Mendengar "khutbah" itu orang tua itu mendongakkan kepala, menatap Roberto dengan tatapan tajam dan dingin. Ia lalu berucap, "Sungguh.. .aku sangat merindukan kematian, agar aku segera dapat menjumpai kekasihku yang amat kucintai, Allah azza wa jalla. Bila kini aku berada di puncak kebahagiaan karena akan segera menemuiNya, patutkah aku berlutut kepadamu, hai manusia busuk? Jika aku turuti kemauanmu, tentu aku termasuk manusia yang amat bodoh." Baru saja kata-kata itu terhenti, sepatu lars Roberto sudah mendarat diwajahnya. Laki-laki itu terhuyung. Kemudian jatuh terkapar di lantai penjara dengan wajah bersimbah darah. Ketika itulah dari saku baju penjaranya yang telah lusuh, meluncur sebuah 'buku kecil'. Adolf Roberto bermaksud memungutnya. Namun tangan sang Ustadz telah terlebih dahulu mengambil dan menggenggamnya erat-erat. "Berikan buku itu, hai laki-laki dungu!" bentak Roberto. "Haram bagi tanganmu yang kafir dan berlumuran dosa untuk menyentuh barang suci ini!" ucap sang ustadz dengan tatapan menghina pada Roberto. Tak ada jalan lain, akhirnya Roberto mengambil jalan paksa untuk mendapatkan buku itu.

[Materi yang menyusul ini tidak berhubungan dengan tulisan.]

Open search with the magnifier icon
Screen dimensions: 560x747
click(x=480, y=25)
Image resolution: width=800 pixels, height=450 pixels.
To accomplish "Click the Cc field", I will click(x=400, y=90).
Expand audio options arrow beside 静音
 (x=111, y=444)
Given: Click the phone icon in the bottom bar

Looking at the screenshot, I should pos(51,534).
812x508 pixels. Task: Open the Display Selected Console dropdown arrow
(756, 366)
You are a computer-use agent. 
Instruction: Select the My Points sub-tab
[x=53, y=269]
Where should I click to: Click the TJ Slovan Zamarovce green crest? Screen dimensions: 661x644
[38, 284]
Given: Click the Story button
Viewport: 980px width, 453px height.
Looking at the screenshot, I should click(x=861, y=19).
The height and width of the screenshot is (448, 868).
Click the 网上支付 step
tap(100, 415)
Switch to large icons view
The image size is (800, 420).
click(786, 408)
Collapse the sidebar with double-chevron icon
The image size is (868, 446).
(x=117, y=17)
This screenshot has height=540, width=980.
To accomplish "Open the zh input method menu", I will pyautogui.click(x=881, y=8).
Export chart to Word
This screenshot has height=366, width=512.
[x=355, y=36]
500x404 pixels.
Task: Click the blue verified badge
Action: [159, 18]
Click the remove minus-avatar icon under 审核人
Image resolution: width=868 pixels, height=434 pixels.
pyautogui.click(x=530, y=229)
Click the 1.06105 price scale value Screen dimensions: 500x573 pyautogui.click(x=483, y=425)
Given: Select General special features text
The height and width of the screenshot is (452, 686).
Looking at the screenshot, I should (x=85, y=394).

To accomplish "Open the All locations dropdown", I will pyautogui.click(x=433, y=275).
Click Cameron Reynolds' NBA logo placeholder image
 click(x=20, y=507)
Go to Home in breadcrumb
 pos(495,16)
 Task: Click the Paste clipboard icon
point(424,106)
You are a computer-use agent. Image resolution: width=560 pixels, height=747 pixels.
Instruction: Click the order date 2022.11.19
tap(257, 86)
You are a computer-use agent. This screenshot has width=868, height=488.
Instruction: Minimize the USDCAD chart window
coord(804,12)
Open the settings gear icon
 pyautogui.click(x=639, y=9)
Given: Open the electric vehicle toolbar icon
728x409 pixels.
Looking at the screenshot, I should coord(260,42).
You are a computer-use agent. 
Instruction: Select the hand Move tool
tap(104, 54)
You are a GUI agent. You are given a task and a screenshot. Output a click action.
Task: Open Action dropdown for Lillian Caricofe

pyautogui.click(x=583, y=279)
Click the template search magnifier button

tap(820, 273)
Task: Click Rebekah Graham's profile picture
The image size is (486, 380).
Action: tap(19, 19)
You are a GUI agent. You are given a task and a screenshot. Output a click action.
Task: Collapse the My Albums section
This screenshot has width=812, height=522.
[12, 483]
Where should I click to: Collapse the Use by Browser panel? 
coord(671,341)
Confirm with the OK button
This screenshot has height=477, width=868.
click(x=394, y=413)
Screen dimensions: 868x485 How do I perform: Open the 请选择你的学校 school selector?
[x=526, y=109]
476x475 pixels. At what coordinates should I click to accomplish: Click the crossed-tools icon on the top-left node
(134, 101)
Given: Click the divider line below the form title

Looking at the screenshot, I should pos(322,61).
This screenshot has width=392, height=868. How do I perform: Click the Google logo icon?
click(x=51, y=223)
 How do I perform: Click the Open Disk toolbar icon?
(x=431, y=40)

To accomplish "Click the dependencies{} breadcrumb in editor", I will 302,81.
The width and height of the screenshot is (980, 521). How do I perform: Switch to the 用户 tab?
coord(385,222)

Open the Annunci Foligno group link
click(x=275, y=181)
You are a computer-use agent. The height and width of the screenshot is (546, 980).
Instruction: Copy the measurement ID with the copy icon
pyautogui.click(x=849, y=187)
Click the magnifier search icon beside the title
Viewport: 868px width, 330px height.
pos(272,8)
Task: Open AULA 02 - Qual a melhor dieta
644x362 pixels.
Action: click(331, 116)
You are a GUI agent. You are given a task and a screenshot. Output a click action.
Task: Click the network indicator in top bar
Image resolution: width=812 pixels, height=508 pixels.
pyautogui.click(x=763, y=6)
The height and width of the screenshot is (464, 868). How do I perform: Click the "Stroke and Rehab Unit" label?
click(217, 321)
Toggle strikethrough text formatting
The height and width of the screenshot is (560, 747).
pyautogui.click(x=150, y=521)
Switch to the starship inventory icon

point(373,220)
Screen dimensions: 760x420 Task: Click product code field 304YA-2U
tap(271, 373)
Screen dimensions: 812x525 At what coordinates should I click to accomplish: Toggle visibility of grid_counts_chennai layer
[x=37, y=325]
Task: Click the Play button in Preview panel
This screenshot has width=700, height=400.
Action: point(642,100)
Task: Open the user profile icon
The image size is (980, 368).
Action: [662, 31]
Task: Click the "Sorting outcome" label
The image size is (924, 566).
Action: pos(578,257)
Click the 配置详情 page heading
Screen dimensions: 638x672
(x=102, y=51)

Sepatu lars berbobot dua kilogram itu ia gunakan untuk menginjak jari-jari tangan sang ustadz yang telah lemah. Suara gemeretak tulang yang patah terdengar menggetarkan hati. Namun tidak demikian bagi Roberto. Laki-laki bengis itu malah merasa bangga mendengar gemeretak tulang yang terputus. Bahkan 'algojo penjara' itu merasa lebih puas lagi ketika melihat tetesan darah mengalir dari jari-jari musuhnya yang telah hancur. Setelah tangan renta itu tak berdaya, Roberto memungut buku kecil yang membuatnya penasaran. Perlahan Roberto membuka sampul buku yang telah lusuh. Mendadak algojo itu termenung. "Ah...sepertinya aku pernah mengenal buku ini. Tapi kapan? Ya, aku pernah mengenal buku ini." suara hati Roberto bertanya-tanya. Perlahan Roberto membuka lembaran pertama itu.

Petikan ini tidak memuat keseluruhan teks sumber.